Depremler ve yol açabileceği kayıplar ülkemizin, milletimizin kaderi değildir!
Deprem, normal bir doğa olayıdır. Dünyamızı saran tektonik levhaların hareketinden kaynaklanan enerjinin, yeryüzüne çıkmasıdır. Deprem olayı, ‘’doğa kaynaklı tehlike’’ olarak sınıflandırılır. Dünya üzerinde hiçbir ülkede bir depremin tam olarak ne zaman ve hangi büyüklükle (magnitüd) meydana geleceğini tam olarak bilen bir teknoloji mevcut değildir. Sadece olasılık hesapları ile depremin yaklaşık zamanı ve büyüklüğü tahmin edilebilir.
Afet risk yönetiminin temeli, doğa, insan veya teknoloji kaynaklı oluşan olayları önceden planlayıp, hazırlanmak ve olay meydana geldikten sonra muhtemel sosyal ve ekonomik kayıpları en aza indirgemektir. Bu yaklaşımla deprem dediğimiz bir ‘’doğa’’ olayının, bir afete dönüşmesini engellemiş oluruz.

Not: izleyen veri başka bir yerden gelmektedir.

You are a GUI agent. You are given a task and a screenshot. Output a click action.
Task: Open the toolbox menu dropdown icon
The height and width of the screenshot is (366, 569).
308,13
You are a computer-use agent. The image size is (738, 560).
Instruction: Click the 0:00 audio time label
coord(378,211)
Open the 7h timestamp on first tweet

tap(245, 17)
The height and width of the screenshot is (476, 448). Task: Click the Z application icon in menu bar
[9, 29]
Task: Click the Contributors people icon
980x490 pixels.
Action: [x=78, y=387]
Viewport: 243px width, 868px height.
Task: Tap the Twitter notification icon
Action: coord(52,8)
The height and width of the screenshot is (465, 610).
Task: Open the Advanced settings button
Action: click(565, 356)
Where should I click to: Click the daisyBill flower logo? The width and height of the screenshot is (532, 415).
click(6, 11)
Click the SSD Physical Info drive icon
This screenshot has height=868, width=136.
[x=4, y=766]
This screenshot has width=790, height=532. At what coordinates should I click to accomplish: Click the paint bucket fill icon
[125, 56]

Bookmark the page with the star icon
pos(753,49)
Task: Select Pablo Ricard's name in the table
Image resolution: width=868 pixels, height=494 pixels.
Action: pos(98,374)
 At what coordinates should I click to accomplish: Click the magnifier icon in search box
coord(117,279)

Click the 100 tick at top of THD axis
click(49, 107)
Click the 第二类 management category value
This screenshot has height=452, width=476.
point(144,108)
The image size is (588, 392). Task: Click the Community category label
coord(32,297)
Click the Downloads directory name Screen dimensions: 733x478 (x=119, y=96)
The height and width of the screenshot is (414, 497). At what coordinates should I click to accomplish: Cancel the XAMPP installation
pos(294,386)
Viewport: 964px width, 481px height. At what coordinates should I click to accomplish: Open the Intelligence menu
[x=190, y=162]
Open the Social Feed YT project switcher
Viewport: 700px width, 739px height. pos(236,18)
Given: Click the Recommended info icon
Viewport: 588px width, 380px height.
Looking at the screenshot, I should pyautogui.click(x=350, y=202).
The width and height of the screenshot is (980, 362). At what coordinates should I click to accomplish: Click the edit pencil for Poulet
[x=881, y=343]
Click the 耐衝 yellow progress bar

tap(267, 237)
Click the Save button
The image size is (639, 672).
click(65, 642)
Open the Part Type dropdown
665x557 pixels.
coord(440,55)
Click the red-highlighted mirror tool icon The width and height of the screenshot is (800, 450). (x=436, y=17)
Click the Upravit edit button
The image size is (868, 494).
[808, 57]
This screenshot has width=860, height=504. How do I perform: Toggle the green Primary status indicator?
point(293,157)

Gelişen teknolojiyi, tarihsel veriyi, bilimsel araştırmaları kullanarak; hazırlık, planlama ve tatbikatlarla olası tehlike ve riskleri en aza indirgemek hepimizin görevidir. Sürdürülebilir eğitimlerle toplumdaki her bireyi olası afetlere hazırlamamız hayati önem taşımaktadır. Bireyden aileye, mahalleden ilçeye, illerden bölgelere, ülkelerden Dünyamıza topyekün bir şekilde afetlere dayanıklı katmanlar oluşturabiliriz. Bunu yaparken de yerel ve ulusal tüm yöneticilerin, akademisyenlerin, STK’ların, özel sektörün tam bir işbirliği içinde olması elzemdir. Mutlak ve güçlü bir ‘risk yönetimi’ olmazsa olmazdır.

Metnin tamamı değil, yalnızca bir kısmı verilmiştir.